Another problematic trend for the pharmaceutical industry is that a large number of blockbuster drugs will lose patent protection within the next few years. According to one estimate, drugs with sales approaching US $25 billion in revenues will come off-patent by the year 2002. Consider Merck & Co. (Whitehouse Station, NJ) as an example. Within the next two years, Merck will lose U.S. patent protection for five major products, which brought the company US $4.38 billion in U.S. sales and royalties during 1999 alone. In light of these trends, the pharmaceutical industry is turning to bioinformatics-based approaches to revitalize drug discovery programs.

Biotechnology companies have tried a number of commercialization strategies to meet this need. One approach is to sell data in the form of complete genes or gene fragments, which others can use to identify potential drugs or drug targets. Human Genome Sciences, Inc. (Rockville, MD), the first company to commercialize genomics, used this tactic. Incyte Pharmaceuticals, Inc. (Palo Alto, CA) was another of the early biotechnology companies to engage in high-throughput computer-aided nucleotide sequencing to identify new genes and their corresponding proteins with potential therapeutic applications. Incyte's basic strategy was to predict biological function by comparing partial sequences with known sequences, and to offer companies a non-exclusive access to its genomic information. However, the increasing numbers of contributions to public sequence databases indicate that time is running out for this early strategy of selling sequence information.

Another approach to commercializing bioinformatics is to enhance the value-added transformation of sequence data by linking structural information about genes with observations about gene function. For example, CuraGen (New Haven, CT) and Gene Logic (Gaithersburg, MD) market information on gene expression.

Companies are also adding value to sequence data by creating high-value intellectual property like validated drug targets. This strategy is illustrated by Millennium Pharmaceuticals Inc. (Cambridge, MA), which struck a US $465 million deal to provide Bayer AG (Leverskusen, Germany) with 225 drug targets relevant to cardiovascular disease, cancer, osteoporosis, pain, liver fibrosis, hematology and viral infections.

The commercialization of bioinformatics has produced an industry that provides bioinformatics tools, a function previously fulfilled by university researchers.
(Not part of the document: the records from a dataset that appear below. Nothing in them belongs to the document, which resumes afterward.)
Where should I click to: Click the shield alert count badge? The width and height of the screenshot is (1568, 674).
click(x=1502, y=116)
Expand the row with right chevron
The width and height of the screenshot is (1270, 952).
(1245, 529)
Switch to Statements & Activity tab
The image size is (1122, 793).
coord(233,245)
These bioinformatics support companies are offering new data analysis tools and software platforms for data management, expression profile analysis, links to sequence and annotation databases, function prediction based on pathway information, data mining, and data tracking of automated processes.

Companies that implement these new bioinformatics tools face problems that arise when trying to compare, store, and analyze data produced from multiple platforms. Since there are no clearly accepted bioinformatics industry leaders, biotechnology and pharmaceutical companies are operating one or more outside systems with their own proprietary system to produce expression data. This situation leads to a practice of capturing only the lowest common denominator of data.

Thus, the integration of biological data will require some form of standardization. This is particularly important in view of the wealth of data available from diverse sources (and in diverse formats) on Internet.

Another challenge facing those who rely upon bioinformatics to enhance drug discovery is that the need for data analysis is creating a bottleneck in the drug discovery process: data analysis. Data mining encompasses the use of pattern recognition technologies and statistical techniques to examine large amounts of data. The objective of data mining is to discover meaningful new correlations, patterns, and trends. Considering the bottleneck, data mining technology appears to represent the pacing technology of a company that uses bioinformatics for drug discovery.